Which route would we take? Initially, we figured on the Camino Primitivo from Oviedo, one of the oldest. Further research and conversations with some other pilgrims made me think again. More experienced pilgrims recommended the Camino Frances to us first-time pilgrims: it's more populated, which means more hostels and support services. We took their counsel, and with permission from our granting agency, we spread out the maps and refigured.

We'll start August 31st in Pamplona,where Ignatius Loyola was injured defending the city against the French in 1521. The city fell, an artillery shot shattered his right leg, and Ignatius began his conversion from courtier to "pilgrim," as he calls himself. We'll stay close to where the family castle was located. From Pamplona we'll hike to Burgos, about 220 km through the regions of Navarre and La Rioja. We hope to do this in about ten days.Then we'll take a train across the high, hot, dry plateau of central Spain to Astorga. From there we move through Castilla y Leon into Galicia and Santiago de Compostela, another 275 km. If there's time, we hope to get out to Finisterra, literally, the "end of the world." To the medieval mind if there were Christians in Finisterra, then the gospel had reached "the ends of the earth."

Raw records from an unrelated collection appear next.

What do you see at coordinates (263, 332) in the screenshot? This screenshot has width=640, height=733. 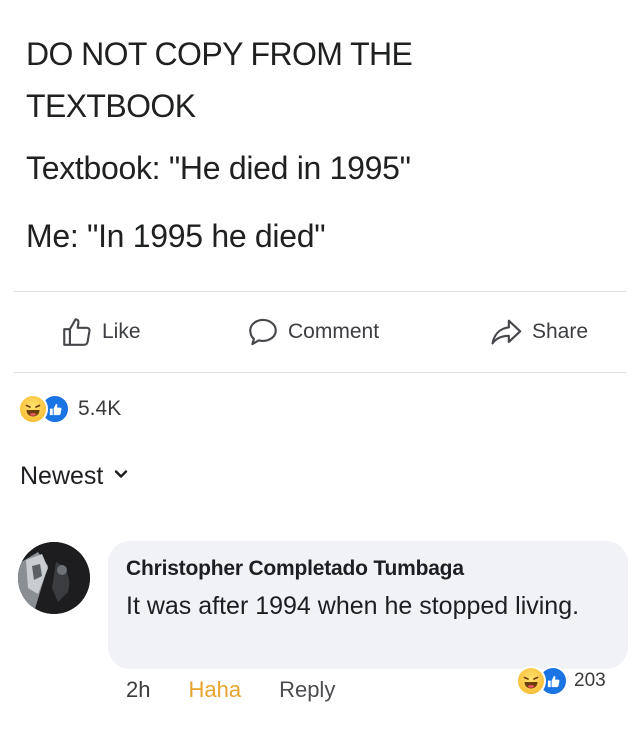 I see `speech-bubble-icon` at bounding box center [263, 332].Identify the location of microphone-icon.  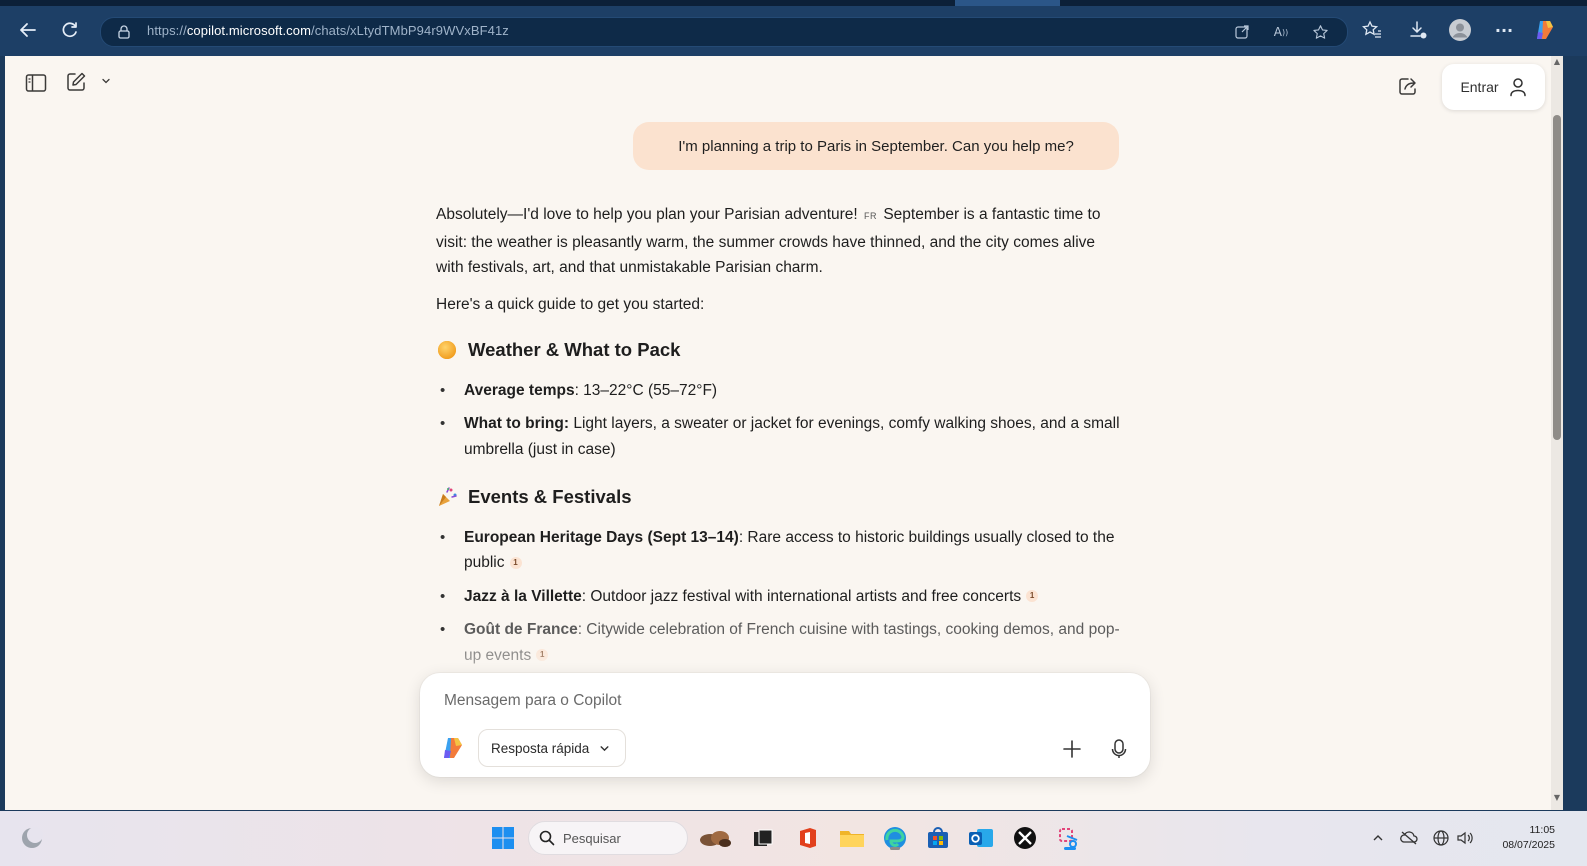
(1119, 748).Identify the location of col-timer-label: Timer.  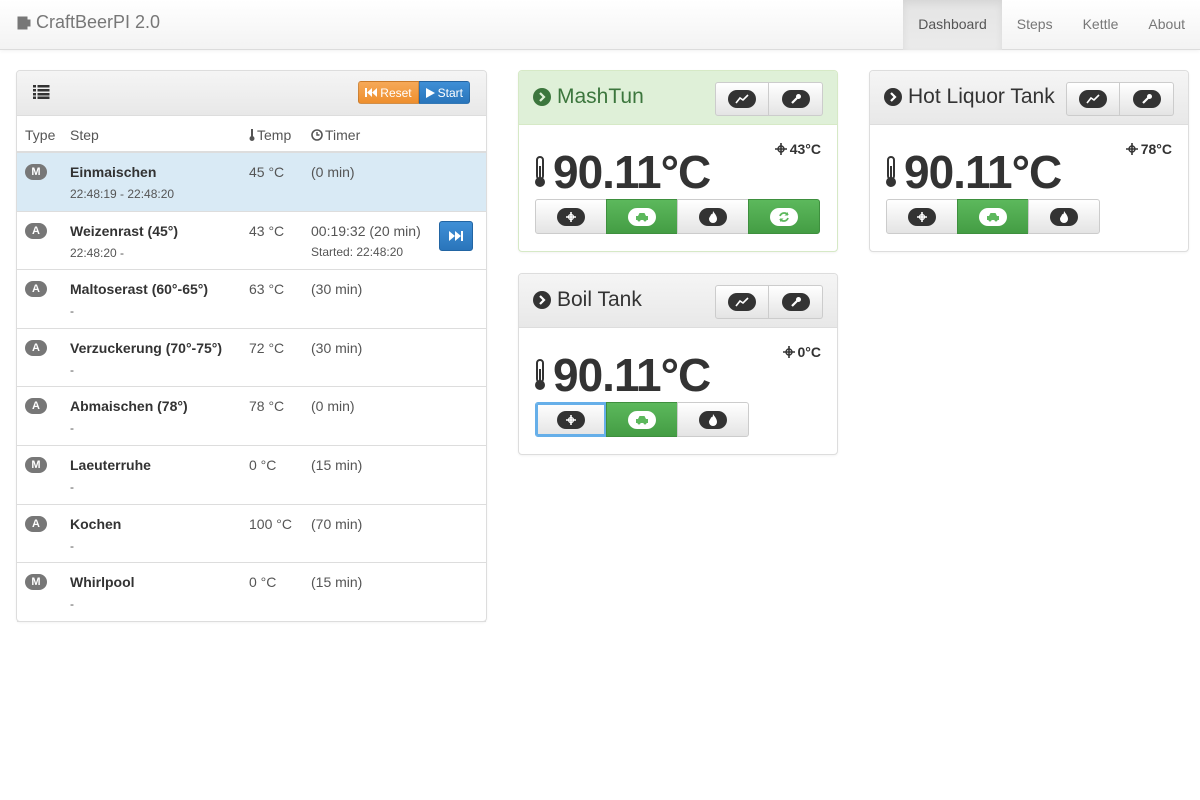
(343, 135).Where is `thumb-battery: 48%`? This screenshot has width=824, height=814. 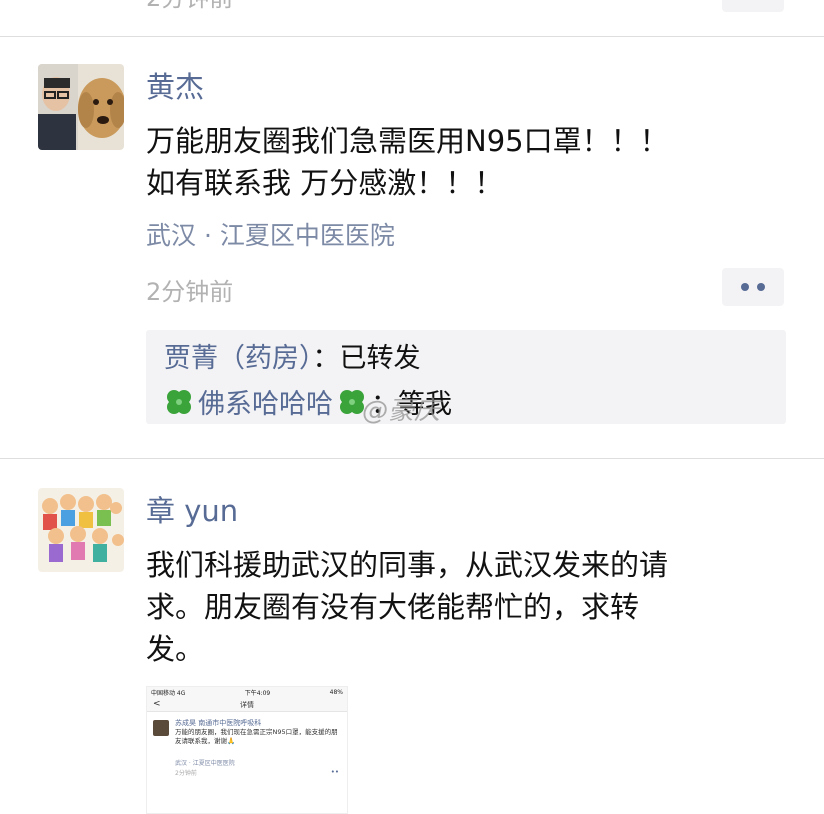
thumb-battery: 48% is located at coordinates (336, 692). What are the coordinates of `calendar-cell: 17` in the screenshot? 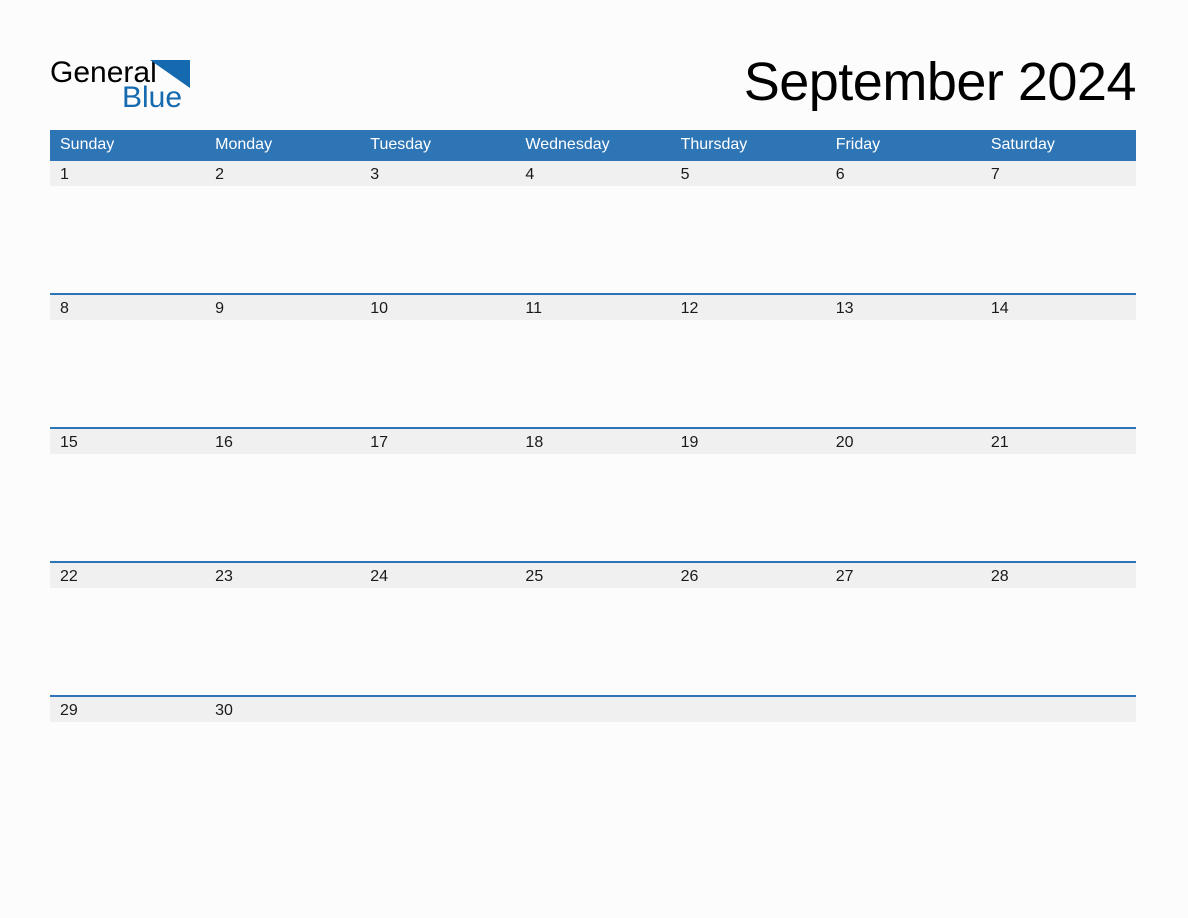 It's located at (438, 495).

Can we do it? People asked if we thought we could climb Kilimanjaro. Then and now, the answer is simply: "We'll see." But then and now, we'll get there by simply taking the next step. In our party climbing Kili, there were seven climbers, then six. With us, though, throughout were 23 porters, guides, and cooks. We have similar support on this trip, and I want to thank the Association of Theological Schools for their enabling grant, Daniel Johnson for his advice, Jan Ruud and Jim Reites for their experience as pilgrims, Ed Peck and Orv Gingerich for their insight into immersion as pilgrimage, and Bob Marino and Sonny Manuel, who helped me think through both the Ignatian and therapeutic dimensions of pilgrimage. You helped us assemble our "gear." And we are grateful!